In an average retail business, overall profit margins can be anywhere between 10% to 20%. That means that the business only makes a profit from four or five days of every month.
If a business loses a working day, through power failures, absenteeism or other unexpected acts, it can cause bankruptcy. The only way to make up that loss is through price rises.
Small problems can become large corrections. Prices are set on the margins, rather than from any large movement. The more power or influence a particular market actor has then the larger these deviations can be, and the greater the impact on price inflation.
In November 2007, Tiger Brands was fined R 98.8 million for collusion in fixing the price of bread. This was only 5.7% of their revenue; other manufacturers – who didn't fez up in time - face fines of 10% of turnover.
This satisfies our natural urge to punish those responsible for causing society harm. However, who exactly is carrying the pain here?
A penalty like that does more than take profits away from the company, it also reduces their ability to pay salaries, do maintenance, or make future investments. They can choose to absorb the cost, by firing people or reducing capacity; or they can pass on the cost through higher bread prices.
In other words, a punishment aimed at the company becomes a punishment that society must bear.
`My name is Ozymandias, King of Kings: Look on my works, ye mighty, and despair!'
Governments do not know anything about competition, innovation or the power of individual investment. The best they can offer is collective blame shedding and the waste of taxpayers' money on populist causes.

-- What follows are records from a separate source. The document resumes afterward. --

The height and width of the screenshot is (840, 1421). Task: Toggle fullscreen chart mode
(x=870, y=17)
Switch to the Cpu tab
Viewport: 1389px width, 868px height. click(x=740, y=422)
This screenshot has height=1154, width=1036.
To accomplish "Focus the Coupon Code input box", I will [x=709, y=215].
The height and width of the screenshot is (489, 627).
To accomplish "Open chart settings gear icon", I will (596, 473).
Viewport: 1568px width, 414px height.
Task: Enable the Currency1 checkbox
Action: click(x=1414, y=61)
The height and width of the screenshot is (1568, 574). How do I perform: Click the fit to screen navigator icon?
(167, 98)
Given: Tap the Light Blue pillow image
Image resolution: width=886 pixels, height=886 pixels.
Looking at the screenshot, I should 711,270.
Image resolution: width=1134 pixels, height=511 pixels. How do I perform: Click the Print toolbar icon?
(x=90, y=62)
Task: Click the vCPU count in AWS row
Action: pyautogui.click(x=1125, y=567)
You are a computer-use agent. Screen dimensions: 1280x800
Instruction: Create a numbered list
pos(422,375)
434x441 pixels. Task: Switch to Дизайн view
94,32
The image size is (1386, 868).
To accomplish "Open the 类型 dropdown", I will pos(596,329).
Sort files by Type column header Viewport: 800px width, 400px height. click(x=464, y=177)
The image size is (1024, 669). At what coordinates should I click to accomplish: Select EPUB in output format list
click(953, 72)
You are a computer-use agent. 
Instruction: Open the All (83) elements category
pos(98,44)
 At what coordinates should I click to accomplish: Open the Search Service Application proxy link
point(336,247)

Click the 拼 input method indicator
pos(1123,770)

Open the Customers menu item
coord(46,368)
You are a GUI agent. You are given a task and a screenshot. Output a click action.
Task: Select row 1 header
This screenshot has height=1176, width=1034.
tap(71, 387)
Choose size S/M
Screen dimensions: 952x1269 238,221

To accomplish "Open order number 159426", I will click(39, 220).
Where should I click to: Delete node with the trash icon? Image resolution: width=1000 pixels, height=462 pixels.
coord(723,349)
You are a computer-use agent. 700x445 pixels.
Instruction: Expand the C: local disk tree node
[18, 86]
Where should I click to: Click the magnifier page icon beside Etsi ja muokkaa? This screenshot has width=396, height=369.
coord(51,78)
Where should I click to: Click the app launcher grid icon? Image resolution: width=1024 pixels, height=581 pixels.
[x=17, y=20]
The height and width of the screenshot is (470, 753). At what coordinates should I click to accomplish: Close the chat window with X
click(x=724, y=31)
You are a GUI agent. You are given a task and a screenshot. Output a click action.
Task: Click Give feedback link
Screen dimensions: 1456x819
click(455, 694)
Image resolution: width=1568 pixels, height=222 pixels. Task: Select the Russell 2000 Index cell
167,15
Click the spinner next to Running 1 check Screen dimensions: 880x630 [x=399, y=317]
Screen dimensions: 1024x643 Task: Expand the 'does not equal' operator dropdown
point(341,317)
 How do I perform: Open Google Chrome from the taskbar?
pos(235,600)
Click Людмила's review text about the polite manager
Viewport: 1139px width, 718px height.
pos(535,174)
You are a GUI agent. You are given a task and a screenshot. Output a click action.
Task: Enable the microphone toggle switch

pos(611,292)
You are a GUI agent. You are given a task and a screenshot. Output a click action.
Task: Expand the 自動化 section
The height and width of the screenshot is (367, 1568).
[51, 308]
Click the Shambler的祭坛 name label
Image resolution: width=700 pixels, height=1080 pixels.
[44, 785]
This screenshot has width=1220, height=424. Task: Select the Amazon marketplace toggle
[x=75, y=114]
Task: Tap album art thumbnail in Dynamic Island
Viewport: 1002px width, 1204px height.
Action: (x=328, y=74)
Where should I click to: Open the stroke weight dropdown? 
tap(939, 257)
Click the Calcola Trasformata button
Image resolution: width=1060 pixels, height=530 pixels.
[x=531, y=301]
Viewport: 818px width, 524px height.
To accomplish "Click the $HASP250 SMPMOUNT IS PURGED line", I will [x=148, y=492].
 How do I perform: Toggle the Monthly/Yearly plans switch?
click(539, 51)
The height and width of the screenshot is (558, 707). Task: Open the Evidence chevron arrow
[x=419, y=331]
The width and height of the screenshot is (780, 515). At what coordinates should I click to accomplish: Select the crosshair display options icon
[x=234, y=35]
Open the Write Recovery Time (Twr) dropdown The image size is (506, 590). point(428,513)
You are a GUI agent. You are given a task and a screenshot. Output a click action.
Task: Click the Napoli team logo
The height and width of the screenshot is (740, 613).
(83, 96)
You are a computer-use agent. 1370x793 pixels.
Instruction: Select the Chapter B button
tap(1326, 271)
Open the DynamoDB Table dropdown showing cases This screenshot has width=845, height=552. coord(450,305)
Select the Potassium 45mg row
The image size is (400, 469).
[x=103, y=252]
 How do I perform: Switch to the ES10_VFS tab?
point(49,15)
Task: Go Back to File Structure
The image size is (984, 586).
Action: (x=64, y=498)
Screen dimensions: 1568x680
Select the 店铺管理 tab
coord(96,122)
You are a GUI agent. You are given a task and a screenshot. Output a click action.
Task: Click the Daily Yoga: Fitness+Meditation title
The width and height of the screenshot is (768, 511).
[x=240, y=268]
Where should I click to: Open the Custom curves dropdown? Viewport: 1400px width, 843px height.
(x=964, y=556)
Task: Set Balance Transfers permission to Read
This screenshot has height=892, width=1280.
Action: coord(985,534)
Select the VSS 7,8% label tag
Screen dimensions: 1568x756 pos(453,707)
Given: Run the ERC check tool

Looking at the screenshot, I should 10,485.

As Jacob Zuma said in Davos, "I’m not certain whether when there has been some shortcomings that we should punish people for that. Once decisions have been taken by a collective, you can’t punish individuals as if they’ve done something deliberate."
Without individual responsibility there can be no action. Without action there can be no innovation.
Nothing demonstrates the power of open markets more than the difference in Internet adoption rates. By the end of 2007, 71% of Americans were Internet users, 43% of Europeans, but only 4.7% of Africans.